My quibbles with Jacob Geller are correspondingly fewer and less academic, too, than what I brought to the GSSB. From what I can tell, our ideological and theoretical/methodological approaches have little in conflict. On the ground of basic worldview when it comes to making criticisms and commentaries, I can count Geller a kindred spirit; as a practitioner, his work so far outstrips mine that I can’t even compare the two. But as a public figure, as we all are once we start to post on social media, he disappoints me. Calling the fan and patron’s message about Christianity, however clumsy, “dumb bullshit” and using it as a springboard to score likes and retweets just doesn’t sit well with me. I want to see the situation from his side–practically everyone who replied did, for better or worse–and any implication that he as a Jew is somehow being put upon is worth taking seriously. In the light of his video on the golem, though, it’s also worth considering that he has represented himself as someone interested in the way these online forms spring from and invite conversation with deeper cultural roots. To even broach the subject of religion, in a manner consistent with our own beliefs, in reaching out to a creator we admire–is that attempt to communicate something to be punished and mocked? Or is it, in this case, that Geller saw an opportunity to dunk on a ridiculous request and reap the social capital?
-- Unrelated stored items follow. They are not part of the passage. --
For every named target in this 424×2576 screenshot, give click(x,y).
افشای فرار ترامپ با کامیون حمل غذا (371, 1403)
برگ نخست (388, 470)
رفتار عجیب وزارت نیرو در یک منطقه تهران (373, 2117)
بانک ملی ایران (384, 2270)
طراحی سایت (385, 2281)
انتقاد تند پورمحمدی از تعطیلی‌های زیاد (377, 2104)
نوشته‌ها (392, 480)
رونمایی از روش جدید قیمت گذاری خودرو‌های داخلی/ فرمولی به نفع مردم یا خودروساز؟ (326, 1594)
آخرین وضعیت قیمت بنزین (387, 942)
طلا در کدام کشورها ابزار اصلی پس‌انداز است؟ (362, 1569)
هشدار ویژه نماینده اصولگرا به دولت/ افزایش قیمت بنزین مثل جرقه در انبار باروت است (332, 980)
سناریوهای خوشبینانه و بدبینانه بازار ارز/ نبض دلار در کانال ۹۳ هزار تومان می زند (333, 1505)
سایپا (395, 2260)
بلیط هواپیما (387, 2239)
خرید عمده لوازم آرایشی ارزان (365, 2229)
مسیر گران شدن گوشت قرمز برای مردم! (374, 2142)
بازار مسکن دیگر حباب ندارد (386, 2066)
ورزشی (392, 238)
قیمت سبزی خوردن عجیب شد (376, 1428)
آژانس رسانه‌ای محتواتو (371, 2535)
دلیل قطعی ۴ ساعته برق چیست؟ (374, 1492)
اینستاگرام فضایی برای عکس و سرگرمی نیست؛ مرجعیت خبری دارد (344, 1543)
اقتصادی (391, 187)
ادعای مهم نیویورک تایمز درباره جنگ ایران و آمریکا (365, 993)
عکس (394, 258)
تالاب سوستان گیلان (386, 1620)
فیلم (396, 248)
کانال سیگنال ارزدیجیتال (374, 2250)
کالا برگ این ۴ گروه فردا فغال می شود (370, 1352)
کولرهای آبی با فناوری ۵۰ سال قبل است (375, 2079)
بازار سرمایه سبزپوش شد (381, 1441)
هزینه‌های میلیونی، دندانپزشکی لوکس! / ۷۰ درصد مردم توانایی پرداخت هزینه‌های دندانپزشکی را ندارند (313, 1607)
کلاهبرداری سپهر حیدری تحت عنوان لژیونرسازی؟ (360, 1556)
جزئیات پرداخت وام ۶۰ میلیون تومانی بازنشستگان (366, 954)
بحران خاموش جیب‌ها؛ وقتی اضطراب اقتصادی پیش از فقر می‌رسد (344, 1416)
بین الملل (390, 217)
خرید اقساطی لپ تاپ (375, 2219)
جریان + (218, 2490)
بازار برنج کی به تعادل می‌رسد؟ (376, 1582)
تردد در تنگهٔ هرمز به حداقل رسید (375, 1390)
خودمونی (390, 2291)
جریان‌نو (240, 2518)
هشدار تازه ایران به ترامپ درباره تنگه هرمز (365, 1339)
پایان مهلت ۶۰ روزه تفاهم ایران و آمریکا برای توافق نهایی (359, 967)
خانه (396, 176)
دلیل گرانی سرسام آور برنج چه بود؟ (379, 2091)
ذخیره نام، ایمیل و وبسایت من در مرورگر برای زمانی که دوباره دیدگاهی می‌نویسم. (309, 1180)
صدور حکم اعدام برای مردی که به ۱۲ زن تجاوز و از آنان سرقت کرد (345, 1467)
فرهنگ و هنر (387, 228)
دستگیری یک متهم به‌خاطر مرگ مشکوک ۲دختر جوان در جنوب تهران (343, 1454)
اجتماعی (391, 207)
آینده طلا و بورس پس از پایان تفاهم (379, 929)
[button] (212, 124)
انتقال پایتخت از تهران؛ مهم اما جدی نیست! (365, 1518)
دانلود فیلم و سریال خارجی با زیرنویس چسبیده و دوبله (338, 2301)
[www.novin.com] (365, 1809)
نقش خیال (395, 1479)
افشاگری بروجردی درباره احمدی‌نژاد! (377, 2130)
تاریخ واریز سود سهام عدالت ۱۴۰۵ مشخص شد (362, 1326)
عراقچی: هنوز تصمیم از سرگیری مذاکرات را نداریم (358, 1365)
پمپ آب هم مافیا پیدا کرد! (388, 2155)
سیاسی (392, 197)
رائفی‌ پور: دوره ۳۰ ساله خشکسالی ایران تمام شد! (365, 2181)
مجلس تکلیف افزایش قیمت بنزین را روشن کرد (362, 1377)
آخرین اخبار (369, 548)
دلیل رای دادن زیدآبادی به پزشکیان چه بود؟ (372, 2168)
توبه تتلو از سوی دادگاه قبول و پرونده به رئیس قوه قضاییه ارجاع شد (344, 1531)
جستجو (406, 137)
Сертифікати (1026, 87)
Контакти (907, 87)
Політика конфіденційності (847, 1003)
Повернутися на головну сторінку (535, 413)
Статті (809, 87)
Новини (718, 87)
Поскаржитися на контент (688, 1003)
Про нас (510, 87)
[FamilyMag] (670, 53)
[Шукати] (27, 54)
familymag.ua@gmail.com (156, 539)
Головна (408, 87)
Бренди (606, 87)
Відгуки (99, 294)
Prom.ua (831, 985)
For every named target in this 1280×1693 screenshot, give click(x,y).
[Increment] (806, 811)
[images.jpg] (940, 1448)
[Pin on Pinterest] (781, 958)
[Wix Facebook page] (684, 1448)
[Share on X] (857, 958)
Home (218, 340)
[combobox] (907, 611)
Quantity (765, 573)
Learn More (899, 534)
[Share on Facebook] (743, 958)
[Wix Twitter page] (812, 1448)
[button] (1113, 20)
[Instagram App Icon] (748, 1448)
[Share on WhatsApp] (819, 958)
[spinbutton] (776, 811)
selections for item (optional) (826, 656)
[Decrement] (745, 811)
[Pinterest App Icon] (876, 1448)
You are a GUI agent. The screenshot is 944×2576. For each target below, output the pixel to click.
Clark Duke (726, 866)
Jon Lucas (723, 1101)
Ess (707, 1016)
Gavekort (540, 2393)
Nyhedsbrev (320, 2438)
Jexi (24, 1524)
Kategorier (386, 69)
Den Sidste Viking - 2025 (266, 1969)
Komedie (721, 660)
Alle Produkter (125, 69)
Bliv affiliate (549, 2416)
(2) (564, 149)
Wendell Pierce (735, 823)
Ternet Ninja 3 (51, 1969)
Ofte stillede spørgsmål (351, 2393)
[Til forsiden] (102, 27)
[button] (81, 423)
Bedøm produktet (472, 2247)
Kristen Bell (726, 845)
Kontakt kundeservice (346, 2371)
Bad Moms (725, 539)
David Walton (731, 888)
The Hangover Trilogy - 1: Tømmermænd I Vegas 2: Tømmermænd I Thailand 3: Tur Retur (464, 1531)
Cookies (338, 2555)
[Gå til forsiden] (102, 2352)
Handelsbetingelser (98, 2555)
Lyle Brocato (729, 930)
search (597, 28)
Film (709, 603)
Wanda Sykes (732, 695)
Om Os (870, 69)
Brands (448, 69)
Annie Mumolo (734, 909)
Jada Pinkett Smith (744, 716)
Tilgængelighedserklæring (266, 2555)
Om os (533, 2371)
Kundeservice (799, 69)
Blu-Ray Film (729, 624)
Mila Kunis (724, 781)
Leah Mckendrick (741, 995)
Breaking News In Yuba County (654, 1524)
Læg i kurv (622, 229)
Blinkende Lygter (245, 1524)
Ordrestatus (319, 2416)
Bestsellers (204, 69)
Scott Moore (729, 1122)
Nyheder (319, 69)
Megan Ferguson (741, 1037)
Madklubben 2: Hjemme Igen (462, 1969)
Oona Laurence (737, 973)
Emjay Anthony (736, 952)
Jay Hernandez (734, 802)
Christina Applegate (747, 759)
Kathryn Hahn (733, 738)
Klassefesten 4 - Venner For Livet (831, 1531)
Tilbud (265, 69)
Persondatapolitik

Whatever the lesson we take with us from this, we should of course be moving on. Twitter, YouTube, and the rest wait for no one. And thankfully, we don’t have to agree with their every interaction or even all of their premises to learn from and enjoy the work of the Jacob Gellers and Game Studies Study Buddies of the world. We probably don’t have the rhetorical means, the moral authority or persuasive powers, any of us, to really bring one another’s deeper beliefs to the surface and say come now, let us reason together in a productive way online. We do have the responsibility, though, to try.